| Article |
It isn't every day that the governor of the country's central bank publicly scotches a fundamental plank of the ruling party's economic agenda as not achievable.

But that is what Alan Bollard did on TVNZ's Q&A programme last Sunday.

The Reserve Bank Governor's view that New Zealand cannot close the income gap with Australia by 2025 - a goal which underpins the Government's economic policy formation - was an extraordinary statement from someone who usually moves with extreme caution and an acute awareness of the politically sensitive. Not surprisingly, his remarks were welcomed by the Beehive with about as much enthusiasm as another speech by Hone Harawira on race relations.

And not solely because Bollard poured cold water on National meeting its long-term objective. It was inevitable someone with his authority would at some point say it was time to end the pretence of income and wealth parity with Australia.

At times, National itself has veered towards redefining income parity more as an "aspirational " goal, rather than a realistic one.

Bollard's musings, however, came little more than 48 hours before the Prime Minister tables a formal statement in Parliament today outlining how National intends to make the "step change" in New Zealand's economic performance to meet the 2025 deadline.

Bollard's credibility has made it much harder for John Key to sound convincing in insisting such a goal is realistic. Much to Labour's delight, Bollard is the party pooper who has taken the fizz out of Key's big day.

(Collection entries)

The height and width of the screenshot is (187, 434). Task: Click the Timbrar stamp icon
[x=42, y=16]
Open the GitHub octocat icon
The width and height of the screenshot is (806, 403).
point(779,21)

| Parts of the exercise |
[A] Translate this sentence from the article about Alan Bollard into Spanish: "But that is what Alan Bollard did on TVNZ's Q&A programme last Sunday."
[B] According to the article about Alan Bollard, by what year is New Zealand supposed to close the income gap with Australia?
[C] Reproduce the passage of the article about Alan Bollard between "It isn't every" and "on race relations.", inclusive.

| Solution list |
[A] Pero eso es lo que hizo Alan Bollard en el programa Q&A de TVNZ el domingo pasado.

[B] By 2025.

[C]
It isn't every day that the governor of the country's central bank publicly scotches a fundamental plank of the ruling party's economic agenda as not achievable.

But that is what Alan Bollard did on TVNZ's Q&A programme last Sunday.

The Reserve Bank Governor's view that New Zealand cannot close the income gap with Australia by 2025 - a goal which underpins the Government's economic policy formation - was an extraordinary statement from someone who usually moves with extreme caution and an acute awareness of the politically sensitive. Not surprisingly, his remarks were welcomed by the Beehive with about as much enthusiasm as another speech by Hone Harawira on race relations.